Page excerpt.
__________
Tags can be added to individual data points. They are a bit different than metric tags because they are immutable. Tags cannot be added or updated after a data point is written. The following examples demonstrate how to add tags to data points.

Add gauge data points with tags
curl -X POST http://server/hawkular/metrics/gauges/raw -d @request.json \
-H "Content-Type: application/json" -H "Hawkular-Tenant: com.acme"
request.json
[
  {
    "id": "request_size",
    "data": [
      {
        "timestamp": 1460111065369,
        "value": 2048
        "tags": {
          "clientId": "1234",
          "zone": "us-east-1"
        }
      },
      {
        "timestamp": 1460151065369,
        "value": 2012,
        "tags": {
          "clientId": "5678",
          "zone": "us-west-1"
        }
      }
    ]
  },
  {
    "id": "request_time",
    "data": [
      {
        "timestamp": 1460111065369,
        "value": 2048,
        "tags": {
          "clientId": "1234",
          "zone": "us-east-1"
        }
      },
      {
        "timestamp": 1460151065369,
        "value": 2075,
        "tags": {
          "clientId": "5678",
          "zone": "us-west-1"
        }
      }
    ]
  }
]
Add counter data points with tags
curl -X POST http://server/hawkular/metrics/counters/raw -d @request.json \
-H "Content-Type: application/json" -H "Hawkular-Tenant: com.acme"
request.json
[
  {
    "id": "request_count",
    "data": [
      {
        "timestamp": 1460111065369,
        "value": 2048
        "tags": {
          "clientId": "1234",
          "zone": "us-east-1"
        }
      },
      {
        "timestamp": 1460151065369,
        "value": 3107,
        "tags": {
          "clientId": "5678",
          "zone": "us-west-1"
        }
      }
    ]
  },
  {
    "id": "request_timeouts",
    "data": [
      {
        "timestamp": 1460111065369,
        "value": 11,
        "tags": {
          "clientId": "1234",
          "zone": "us-east-1"
        }
      },
      {
        "timestamp": 1460151065369,
        "value": 15,
        "tags": {
          "clientId": "5678",
          "zone": "us-west-1"
        }
      }
    ]
  }
]
Add availability data points with tags
curl -X POST http://server/hawkular/metrics/availability/raw -d @request.json \
-H "Content-Type: application/json" -H "Hawkular-Tenant: com.acme"
request.json
[
  {
    "id": "server1",
    "data": [
      {
        "timestamp": 1460111065369,
        "value": "up"
        "tags": {
          "clientId": "1234",
          "zone": "us-east-1"
        }
      },
      {
        "timestamp": 1460151065369,
        "value": "up",
        "tags": {
          "clientId": "5678",
          "zone": "us-west-1"
        }
      }
    ]
  },
  {
    "id": "server2",
    "data": [
      {
        "timestamp": 1460111065369,
        "value": "down",
        "tags": {
          "clientId": "1234",
          "zone": "us-east-1"
        }
      },
      {
        "timestamp": 1460151065369,
        "value": "down",
        "tags": {
          "clientId": "5678",
          "zone": "us-west-1"
__________
What this exercise asks.
(A) Reproduce the Hawkular Metrics excerpt word for word, starting at "Tags can be" and ending at "to data points.".
(B) According to the Hawkular Metrics excerpt, how do tags on individual data points differ from metric tags?
The items that come next are separate material with no connection to the Hawkular Metrics excerpt.

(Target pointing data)
__________
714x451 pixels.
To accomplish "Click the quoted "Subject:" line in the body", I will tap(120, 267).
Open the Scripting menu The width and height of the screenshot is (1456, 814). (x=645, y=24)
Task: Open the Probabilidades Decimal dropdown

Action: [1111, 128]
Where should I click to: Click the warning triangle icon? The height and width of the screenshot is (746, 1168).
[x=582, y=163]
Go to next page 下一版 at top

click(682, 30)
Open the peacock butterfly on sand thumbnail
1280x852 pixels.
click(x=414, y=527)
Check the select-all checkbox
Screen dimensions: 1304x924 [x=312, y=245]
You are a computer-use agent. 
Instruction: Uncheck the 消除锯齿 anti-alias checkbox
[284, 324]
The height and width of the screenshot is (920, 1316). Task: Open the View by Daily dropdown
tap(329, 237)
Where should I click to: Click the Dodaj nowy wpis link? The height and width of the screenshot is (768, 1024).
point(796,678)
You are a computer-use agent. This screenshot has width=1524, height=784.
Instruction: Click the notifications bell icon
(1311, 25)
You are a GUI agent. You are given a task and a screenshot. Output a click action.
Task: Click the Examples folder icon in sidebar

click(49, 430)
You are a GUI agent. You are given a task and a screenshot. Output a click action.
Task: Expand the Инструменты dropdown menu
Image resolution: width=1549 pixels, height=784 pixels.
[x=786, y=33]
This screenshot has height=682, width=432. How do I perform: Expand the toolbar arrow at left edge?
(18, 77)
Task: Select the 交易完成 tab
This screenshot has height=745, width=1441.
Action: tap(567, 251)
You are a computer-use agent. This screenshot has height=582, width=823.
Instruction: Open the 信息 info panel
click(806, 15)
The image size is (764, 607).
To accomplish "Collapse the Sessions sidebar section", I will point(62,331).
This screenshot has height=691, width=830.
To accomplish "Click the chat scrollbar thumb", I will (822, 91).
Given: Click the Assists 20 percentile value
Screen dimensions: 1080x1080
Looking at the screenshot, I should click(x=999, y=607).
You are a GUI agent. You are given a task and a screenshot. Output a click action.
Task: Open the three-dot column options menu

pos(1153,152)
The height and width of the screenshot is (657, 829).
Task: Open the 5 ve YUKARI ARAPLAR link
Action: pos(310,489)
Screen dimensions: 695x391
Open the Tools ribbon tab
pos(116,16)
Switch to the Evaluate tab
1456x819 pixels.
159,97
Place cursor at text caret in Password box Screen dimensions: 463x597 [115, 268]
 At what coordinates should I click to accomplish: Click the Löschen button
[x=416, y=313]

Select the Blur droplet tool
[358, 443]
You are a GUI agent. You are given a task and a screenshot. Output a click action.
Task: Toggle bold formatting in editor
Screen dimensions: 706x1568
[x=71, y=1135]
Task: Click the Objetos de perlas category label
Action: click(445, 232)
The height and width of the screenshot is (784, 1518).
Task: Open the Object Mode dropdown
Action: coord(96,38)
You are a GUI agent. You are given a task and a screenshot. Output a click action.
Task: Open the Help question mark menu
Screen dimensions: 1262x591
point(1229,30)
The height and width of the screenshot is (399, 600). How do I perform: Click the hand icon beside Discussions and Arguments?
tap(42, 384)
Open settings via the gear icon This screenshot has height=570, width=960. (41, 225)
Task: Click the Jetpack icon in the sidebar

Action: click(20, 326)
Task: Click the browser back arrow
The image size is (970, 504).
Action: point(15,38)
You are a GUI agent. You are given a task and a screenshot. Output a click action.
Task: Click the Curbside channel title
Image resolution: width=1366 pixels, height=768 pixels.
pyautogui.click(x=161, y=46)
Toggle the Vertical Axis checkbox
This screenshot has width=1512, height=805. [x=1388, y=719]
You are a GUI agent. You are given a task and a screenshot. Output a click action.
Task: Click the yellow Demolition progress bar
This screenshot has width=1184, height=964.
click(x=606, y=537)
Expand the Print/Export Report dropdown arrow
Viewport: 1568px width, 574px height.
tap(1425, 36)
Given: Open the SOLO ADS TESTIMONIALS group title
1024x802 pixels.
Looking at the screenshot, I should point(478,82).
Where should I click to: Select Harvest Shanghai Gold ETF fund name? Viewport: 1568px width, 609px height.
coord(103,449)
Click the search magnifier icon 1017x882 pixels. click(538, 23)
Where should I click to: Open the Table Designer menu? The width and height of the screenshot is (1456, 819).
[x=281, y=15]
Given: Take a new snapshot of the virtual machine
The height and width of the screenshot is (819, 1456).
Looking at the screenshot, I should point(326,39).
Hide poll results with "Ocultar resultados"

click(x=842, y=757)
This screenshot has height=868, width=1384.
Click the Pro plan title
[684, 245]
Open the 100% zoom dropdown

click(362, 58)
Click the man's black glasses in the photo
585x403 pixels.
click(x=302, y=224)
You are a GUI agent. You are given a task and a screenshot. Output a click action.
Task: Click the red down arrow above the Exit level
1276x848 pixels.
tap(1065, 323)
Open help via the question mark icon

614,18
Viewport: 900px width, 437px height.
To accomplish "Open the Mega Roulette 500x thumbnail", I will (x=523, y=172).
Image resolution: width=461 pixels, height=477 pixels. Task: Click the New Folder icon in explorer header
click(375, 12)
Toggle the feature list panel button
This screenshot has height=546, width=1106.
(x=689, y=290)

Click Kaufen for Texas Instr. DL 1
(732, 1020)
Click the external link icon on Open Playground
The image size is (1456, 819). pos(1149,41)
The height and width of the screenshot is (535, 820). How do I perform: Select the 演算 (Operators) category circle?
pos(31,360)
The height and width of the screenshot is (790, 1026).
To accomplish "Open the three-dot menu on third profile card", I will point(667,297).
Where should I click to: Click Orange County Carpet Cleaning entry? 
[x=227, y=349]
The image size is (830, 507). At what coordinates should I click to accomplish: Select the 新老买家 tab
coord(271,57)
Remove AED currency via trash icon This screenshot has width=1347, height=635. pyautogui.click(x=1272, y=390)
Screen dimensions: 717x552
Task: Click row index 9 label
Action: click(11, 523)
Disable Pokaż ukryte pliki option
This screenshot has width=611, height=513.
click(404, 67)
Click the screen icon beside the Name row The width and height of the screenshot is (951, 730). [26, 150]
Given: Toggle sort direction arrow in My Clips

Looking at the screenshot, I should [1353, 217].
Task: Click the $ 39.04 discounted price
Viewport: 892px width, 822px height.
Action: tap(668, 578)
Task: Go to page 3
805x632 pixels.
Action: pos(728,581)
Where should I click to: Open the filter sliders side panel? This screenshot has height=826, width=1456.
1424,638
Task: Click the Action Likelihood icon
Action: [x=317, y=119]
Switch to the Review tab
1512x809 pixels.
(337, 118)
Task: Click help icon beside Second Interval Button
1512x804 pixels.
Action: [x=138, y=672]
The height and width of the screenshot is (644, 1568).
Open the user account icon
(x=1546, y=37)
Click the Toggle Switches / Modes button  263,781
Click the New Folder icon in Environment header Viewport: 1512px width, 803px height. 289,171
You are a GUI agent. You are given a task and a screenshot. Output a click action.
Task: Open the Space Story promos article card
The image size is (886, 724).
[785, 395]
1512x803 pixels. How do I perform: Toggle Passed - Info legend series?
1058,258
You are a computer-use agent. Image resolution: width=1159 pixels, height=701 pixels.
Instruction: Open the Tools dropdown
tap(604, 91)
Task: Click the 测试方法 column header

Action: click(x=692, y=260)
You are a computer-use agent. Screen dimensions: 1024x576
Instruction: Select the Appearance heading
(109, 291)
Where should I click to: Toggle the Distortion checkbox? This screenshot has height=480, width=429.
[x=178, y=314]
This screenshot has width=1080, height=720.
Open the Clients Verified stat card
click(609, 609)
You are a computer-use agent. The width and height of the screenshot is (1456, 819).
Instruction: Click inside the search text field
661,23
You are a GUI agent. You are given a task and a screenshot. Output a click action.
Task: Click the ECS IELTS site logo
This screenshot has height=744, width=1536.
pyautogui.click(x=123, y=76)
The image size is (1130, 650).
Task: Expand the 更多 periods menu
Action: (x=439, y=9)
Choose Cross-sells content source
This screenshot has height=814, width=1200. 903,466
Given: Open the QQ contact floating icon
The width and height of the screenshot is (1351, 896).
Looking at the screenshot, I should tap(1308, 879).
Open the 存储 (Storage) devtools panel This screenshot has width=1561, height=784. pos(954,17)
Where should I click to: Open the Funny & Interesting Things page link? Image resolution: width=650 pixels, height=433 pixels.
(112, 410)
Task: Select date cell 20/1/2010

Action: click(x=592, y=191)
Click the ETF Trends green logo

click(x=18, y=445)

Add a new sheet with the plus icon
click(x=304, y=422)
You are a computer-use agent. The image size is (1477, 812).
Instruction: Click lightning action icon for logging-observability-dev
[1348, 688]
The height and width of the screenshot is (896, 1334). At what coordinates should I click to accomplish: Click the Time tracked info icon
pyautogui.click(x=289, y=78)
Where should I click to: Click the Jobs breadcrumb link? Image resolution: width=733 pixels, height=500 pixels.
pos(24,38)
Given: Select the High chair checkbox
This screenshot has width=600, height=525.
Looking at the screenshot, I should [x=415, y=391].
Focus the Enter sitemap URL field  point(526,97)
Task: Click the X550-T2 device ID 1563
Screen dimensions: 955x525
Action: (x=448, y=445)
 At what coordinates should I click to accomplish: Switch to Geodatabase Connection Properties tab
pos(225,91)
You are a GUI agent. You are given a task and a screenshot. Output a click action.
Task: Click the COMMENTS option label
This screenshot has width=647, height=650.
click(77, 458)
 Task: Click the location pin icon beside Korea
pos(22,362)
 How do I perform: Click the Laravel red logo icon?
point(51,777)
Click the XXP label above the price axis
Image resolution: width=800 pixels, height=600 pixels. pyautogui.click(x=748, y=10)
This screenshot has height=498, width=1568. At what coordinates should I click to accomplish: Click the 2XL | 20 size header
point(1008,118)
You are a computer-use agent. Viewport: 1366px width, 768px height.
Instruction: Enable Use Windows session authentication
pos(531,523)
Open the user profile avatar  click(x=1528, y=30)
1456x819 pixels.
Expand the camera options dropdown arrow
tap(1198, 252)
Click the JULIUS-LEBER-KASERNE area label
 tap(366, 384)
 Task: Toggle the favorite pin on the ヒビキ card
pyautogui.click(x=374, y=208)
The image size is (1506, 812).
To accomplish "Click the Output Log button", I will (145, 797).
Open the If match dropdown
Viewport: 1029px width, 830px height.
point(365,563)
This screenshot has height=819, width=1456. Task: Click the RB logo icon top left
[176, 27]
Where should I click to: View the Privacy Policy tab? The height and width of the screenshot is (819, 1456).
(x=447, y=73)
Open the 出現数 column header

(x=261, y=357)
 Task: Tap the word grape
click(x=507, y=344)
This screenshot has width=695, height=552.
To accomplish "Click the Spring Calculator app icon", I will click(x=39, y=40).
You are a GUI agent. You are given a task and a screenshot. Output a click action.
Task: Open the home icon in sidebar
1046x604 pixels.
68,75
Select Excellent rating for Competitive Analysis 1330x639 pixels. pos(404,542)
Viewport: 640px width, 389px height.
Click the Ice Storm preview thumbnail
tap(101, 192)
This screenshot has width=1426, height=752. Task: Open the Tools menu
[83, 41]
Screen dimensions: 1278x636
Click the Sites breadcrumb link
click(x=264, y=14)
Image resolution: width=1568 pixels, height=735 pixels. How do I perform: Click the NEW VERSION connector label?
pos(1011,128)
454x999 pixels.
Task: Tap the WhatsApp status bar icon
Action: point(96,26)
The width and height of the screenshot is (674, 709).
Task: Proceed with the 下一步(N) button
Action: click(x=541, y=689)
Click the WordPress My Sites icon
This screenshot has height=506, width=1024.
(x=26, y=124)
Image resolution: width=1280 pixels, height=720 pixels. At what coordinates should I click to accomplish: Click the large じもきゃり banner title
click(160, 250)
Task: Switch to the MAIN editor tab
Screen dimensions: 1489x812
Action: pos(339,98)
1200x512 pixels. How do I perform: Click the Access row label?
__________
Solved tasks.
(A)
Tags can be added to individual data points. They are a bit different than metric tags because they are immutable. Tags cannot be added or updated after a data point is written. The following examples demonstrate how to add tags to data points.

(B) They are immutable, so they cannot be added or updated after a data point is written.